▸ **TASK**: Please copy out the lines of the material below unchanged, starting at the line that contains "Describe the element at coordinates (1464, 986)" and ending at the line that contains "at (1504, 74).", with both of those lines included.

Entries for locating words and elements

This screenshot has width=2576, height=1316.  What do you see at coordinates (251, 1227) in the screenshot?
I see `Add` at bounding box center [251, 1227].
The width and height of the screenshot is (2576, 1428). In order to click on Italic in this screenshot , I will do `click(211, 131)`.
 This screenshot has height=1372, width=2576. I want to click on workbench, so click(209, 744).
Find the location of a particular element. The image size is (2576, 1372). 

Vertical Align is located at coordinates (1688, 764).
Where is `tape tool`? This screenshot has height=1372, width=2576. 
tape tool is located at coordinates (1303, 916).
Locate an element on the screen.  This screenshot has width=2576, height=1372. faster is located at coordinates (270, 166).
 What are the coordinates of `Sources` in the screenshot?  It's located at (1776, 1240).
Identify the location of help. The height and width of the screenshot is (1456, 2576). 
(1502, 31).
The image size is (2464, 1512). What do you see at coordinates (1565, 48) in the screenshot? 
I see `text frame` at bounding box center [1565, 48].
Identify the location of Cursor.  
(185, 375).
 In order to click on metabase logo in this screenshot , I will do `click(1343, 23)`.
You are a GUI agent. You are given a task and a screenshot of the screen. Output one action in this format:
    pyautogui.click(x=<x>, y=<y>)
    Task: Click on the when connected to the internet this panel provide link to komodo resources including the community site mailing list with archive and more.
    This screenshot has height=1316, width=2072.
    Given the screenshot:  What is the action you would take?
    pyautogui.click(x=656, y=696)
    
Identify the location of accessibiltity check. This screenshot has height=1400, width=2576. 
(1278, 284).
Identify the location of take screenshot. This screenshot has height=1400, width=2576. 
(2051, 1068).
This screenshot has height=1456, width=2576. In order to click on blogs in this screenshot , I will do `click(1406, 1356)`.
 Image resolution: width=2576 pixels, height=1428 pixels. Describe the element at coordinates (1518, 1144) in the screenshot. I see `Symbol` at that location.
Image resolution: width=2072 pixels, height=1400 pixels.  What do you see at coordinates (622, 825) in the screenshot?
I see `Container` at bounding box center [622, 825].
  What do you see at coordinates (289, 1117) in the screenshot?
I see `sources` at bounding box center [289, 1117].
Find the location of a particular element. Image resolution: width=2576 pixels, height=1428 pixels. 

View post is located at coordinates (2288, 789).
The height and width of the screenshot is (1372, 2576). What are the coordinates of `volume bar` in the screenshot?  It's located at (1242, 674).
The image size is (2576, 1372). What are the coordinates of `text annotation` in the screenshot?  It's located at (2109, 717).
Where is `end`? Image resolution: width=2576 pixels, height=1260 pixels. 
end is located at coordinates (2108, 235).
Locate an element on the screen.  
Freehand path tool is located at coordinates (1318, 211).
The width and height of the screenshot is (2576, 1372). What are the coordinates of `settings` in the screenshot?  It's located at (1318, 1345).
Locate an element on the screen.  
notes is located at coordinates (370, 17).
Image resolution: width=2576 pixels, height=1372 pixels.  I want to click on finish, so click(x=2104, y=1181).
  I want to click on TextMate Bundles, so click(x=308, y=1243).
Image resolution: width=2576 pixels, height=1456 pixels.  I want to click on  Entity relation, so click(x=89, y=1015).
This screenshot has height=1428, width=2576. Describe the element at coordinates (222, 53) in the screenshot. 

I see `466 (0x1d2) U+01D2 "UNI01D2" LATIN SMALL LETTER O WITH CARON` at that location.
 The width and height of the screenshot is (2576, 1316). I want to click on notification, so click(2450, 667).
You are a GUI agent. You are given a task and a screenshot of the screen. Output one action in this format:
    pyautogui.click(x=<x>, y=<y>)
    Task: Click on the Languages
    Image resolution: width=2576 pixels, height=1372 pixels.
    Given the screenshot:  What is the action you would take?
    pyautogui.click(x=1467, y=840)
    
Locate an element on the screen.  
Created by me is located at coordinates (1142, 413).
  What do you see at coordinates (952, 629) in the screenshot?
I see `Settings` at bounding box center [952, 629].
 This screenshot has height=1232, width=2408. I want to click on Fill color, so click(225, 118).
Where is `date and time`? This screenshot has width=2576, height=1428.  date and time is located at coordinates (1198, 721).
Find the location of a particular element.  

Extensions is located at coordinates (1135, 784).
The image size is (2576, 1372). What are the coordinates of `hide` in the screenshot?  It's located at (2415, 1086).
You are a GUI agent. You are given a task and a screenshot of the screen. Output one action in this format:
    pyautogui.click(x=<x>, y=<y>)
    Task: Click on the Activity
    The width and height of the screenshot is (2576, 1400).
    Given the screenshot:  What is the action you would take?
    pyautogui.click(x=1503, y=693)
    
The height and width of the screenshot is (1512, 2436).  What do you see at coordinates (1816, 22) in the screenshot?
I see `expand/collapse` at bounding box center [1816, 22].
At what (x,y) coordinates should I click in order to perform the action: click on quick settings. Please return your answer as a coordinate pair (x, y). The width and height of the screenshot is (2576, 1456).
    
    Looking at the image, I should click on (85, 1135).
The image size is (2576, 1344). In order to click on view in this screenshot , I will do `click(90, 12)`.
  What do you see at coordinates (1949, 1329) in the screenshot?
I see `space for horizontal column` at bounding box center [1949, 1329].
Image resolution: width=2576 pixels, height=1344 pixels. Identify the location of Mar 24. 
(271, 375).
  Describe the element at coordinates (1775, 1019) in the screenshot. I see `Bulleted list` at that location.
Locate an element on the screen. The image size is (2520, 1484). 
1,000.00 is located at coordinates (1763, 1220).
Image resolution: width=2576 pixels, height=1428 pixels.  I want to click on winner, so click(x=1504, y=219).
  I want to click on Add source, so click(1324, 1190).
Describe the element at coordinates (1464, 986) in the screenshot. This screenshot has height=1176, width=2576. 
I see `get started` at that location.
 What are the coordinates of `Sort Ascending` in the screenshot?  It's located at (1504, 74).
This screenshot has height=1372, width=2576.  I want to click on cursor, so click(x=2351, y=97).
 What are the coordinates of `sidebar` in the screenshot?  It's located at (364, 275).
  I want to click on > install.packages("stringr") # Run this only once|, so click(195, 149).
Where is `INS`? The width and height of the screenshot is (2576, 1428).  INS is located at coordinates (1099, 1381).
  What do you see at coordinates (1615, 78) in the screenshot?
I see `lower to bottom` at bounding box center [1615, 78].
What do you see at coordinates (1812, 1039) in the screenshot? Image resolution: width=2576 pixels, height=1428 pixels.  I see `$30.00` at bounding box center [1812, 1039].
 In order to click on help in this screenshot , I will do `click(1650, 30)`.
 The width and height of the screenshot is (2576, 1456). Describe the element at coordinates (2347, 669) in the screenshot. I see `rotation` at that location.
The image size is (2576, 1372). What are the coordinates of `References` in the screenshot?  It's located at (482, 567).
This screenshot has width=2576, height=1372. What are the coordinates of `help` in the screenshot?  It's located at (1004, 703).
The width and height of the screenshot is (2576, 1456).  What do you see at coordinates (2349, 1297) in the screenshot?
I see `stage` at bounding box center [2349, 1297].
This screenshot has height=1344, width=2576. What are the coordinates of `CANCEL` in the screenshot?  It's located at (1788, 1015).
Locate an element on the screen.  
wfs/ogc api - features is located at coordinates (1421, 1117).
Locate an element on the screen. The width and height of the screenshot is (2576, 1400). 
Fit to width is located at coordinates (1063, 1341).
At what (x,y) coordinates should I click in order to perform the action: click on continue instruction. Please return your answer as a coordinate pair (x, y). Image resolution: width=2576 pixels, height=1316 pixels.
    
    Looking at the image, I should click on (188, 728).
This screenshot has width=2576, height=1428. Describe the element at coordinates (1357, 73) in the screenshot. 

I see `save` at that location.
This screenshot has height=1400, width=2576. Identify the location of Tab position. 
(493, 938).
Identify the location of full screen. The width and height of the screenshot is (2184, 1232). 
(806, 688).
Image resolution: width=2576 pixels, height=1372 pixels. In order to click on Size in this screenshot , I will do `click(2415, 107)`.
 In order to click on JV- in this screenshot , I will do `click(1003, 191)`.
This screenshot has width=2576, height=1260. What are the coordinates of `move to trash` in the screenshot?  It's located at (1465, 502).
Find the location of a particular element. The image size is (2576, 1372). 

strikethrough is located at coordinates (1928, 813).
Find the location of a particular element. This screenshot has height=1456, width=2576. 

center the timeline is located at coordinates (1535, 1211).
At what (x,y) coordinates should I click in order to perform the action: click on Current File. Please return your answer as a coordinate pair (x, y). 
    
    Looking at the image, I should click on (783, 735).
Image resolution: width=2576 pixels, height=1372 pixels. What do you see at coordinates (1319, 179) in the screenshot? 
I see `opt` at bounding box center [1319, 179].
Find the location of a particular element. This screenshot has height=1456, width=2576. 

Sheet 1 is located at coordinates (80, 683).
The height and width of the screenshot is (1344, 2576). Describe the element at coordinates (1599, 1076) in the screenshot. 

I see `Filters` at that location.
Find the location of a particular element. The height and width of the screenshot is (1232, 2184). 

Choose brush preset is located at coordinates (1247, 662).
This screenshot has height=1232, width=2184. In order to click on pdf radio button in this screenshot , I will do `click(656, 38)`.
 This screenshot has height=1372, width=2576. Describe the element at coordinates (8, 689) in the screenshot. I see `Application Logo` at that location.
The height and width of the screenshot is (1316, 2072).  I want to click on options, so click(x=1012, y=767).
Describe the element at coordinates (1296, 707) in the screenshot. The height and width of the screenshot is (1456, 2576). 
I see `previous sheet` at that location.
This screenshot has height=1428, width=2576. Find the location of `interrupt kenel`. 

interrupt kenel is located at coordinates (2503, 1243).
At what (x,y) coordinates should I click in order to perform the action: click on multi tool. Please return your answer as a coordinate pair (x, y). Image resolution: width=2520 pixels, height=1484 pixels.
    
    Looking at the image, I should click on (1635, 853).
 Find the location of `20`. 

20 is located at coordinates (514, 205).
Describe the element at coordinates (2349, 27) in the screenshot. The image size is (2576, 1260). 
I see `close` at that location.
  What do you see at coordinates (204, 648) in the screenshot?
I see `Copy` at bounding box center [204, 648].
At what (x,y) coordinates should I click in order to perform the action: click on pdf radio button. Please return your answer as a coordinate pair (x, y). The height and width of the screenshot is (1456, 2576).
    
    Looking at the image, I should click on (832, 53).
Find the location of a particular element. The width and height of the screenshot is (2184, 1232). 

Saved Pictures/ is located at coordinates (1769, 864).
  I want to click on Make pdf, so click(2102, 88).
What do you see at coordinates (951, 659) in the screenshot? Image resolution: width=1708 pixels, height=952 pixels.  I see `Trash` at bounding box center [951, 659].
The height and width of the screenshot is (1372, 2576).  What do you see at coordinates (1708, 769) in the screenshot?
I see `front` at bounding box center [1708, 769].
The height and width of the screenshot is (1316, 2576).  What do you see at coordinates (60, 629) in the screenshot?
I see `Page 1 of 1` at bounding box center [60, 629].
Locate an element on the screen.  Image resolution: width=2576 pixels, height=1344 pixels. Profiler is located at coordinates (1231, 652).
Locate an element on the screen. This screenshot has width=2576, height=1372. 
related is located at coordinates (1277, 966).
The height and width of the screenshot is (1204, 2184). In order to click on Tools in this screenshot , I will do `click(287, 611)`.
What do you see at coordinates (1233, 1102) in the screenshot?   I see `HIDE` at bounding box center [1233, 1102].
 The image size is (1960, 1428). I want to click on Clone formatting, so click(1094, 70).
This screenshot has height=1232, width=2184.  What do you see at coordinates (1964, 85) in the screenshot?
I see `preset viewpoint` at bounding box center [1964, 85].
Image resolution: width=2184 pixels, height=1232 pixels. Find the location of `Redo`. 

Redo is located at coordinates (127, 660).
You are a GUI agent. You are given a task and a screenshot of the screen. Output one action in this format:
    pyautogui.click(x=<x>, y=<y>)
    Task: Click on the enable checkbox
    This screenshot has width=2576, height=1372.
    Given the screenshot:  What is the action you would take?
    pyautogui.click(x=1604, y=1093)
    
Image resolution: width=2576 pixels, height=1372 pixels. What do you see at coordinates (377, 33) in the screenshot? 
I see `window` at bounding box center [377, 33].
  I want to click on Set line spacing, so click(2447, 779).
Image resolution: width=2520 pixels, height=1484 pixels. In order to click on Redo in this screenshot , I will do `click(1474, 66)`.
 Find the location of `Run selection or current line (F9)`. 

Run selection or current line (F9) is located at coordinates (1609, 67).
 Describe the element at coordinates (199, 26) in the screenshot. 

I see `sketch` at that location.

▸ **COMPLETED EXERCISE**:
Describe the element at coordinates (1464, 986) in the screenshot. This screenshot has height=1176, width=2576. 
I see `get started` at that location.
 What are the coordinates of `Sort Ascending` in the screenshot?  It's located at (1504, 74).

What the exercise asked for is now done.